▶ **ACTION ITEM**:
In the text on Pin1 and tumor aggressiveness, which brain area was altered by transient Pin1 overexpression in microinjected 1-cell embryos?

Molecular basis of tumor aggressiveness: In vivo analysis of signalling pathways altered by Pin1

IBARRA SOLANGE; BORINI CARLA; GIRARDINI J.E.

Congreso; XLVIII Reunión Anual de la Sociedad Argentina de Investigación Bioquímica y Biología Molecular; 2012

Genetic and epigenetic alterations conspire to wire aberrant signaling circuits that modify cell behavior, propelling the acquisition of aggressive tumor phenotypes. Previously, we identified Pin1 as a critical link between oncogenic signaling and downstream mechanisms of tumor aggressiveness. Pin1 modulates the function of protein substrates through conformational changes induced by isomerization of peptide bonds in phosphorylated S-P or T-P motifs. The ability to link protein function with prolil-directed phosphorylation allows Pin1 to act as a global modulator of biological responses. However, the actual consequences of Pin1 overexpression in cancer are difficult to asses in vivo, due to the variety of substrates and the complex array of phosphorylation signals active in individual cell types. In an attempt to characterize alterations elicited by Pin1 in vivo we are modeling Pin1 overexpression in zebrafish embryogenesis, which provides a unique model to study pathways that govern development but also cooperate with oncogenic mechanisms in tumor cells. We have isolated a sequence coding for zebrafish Pin1 and analyzed gene expression during early development. Transient overexpression of Pin1 through microinjection of 1-cell embryos showed that forebrain is altered, suggesting that cell types involved in the development of this area are particularly sensible to Pin1 deregulation.

▶ **RECORDED DATA**:
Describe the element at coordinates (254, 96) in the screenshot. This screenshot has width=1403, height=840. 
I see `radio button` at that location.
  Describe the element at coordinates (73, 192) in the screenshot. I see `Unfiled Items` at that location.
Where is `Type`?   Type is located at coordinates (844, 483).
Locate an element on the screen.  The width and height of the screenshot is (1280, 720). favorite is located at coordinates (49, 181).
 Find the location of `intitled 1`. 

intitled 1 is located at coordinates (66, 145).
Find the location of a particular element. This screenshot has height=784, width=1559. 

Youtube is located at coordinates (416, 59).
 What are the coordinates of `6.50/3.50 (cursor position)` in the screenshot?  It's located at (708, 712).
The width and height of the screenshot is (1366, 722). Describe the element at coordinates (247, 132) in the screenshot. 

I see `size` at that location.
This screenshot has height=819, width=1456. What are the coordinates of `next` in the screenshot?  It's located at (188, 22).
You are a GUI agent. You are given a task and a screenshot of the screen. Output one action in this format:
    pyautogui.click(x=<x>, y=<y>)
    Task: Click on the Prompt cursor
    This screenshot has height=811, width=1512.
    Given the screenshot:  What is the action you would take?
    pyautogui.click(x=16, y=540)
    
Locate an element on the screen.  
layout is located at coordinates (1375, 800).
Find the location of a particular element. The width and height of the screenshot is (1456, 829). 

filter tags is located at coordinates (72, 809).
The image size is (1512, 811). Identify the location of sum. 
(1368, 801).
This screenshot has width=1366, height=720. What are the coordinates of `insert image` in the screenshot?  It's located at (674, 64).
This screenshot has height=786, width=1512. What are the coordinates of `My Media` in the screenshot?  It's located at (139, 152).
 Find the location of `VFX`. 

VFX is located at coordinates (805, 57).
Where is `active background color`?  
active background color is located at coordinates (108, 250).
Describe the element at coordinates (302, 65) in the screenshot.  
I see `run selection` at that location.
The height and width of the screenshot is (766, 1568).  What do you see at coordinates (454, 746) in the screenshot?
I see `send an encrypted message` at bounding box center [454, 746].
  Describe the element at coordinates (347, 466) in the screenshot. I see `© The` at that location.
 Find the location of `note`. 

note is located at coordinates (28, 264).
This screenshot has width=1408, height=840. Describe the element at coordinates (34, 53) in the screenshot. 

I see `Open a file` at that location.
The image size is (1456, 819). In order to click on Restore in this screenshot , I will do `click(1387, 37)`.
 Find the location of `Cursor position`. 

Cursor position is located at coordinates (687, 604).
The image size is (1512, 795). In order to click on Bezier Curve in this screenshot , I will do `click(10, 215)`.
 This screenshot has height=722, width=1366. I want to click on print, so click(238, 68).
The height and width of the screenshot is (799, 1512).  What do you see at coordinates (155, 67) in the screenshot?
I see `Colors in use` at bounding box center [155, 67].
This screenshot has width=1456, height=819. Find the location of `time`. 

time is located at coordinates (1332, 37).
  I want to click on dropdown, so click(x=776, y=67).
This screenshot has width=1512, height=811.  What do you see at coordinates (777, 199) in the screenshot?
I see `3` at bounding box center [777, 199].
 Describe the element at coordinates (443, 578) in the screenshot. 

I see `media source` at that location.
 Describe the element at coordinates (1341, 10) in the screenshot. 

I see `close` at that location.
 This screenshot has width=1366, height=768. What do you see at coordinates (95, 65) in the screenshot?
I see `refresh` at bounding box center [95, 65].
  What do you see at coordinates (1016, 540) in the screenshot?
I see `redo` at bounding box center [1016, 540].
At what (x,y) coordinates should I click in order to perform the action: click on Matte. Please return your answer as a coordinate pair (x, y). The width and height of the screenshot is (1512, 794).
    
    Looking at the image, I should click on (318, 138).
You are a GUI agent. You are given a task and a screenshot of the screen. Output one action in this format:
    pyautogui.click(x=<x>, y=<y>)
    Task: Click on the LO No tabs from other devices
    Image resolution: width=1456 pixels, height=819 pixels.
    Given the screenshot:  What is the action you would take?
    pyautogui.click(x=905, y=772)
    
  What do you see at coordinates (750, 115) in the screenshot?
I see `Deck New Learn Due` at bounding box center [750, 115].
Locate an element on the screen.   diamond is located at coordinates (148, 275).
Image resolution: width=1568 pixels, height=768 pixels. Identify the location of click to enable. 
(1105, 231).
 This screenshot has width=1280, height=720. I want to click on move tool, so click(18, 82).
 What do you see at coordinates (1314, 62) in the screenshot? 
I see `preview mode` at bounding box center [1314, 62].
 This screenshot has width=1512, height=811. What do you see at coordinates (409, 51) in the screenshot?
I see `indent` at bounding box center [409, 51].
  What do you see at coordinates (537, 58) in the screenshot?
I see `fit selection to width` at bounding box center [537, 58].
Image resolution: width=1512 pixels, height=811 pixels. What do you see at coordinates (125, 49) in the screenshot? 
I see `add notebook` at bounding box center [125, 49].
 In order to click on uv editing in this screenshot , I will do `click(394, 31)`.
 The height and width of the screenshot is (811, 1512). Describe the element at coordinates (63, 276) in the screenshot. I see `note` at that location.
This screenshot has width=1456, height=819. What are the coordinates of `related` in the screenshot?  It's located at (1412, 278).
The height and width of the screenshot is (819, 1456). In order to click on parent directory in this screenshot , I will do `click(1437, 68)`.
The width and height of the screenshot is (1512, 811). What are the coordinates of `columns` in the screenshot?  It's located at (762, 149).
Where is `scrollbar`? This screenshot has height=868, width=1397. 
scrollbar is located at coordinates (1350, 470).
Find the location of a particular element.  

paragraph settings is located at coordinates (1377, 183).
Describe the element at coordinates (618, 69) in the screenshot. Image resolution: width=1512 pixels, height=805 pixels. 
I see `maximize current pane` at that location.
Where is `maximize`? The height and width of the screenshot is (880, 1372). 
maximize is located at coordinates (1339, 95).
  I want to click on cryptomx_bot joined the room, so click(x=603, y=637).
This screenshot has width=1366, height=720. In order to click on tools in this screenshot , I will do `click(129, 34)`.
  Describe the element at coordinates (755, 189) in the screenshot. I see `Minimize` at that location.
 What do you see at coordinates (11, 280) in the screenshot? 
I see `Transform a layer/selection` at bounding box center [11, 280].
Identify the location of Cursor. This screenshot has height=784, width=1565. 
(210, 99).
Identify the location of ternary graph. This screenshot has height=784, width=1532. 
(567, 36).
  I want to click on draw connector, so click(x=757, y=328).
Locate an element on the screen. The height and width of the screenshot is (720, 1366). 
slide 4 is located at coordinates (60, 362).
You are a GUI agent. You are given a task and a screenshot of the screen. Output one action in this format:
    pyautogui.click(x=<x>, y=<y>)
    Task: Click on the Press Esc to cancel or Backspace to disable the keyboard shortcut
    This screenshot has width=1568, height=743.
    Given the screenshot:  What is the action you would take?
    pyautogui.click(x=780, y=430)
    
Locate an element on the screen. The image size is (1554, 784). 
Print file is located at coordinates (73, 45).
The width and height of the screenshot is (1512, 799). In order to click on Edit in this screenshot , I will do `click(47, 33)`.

▶ **EXPECTED ANSWER**:
The forebrain.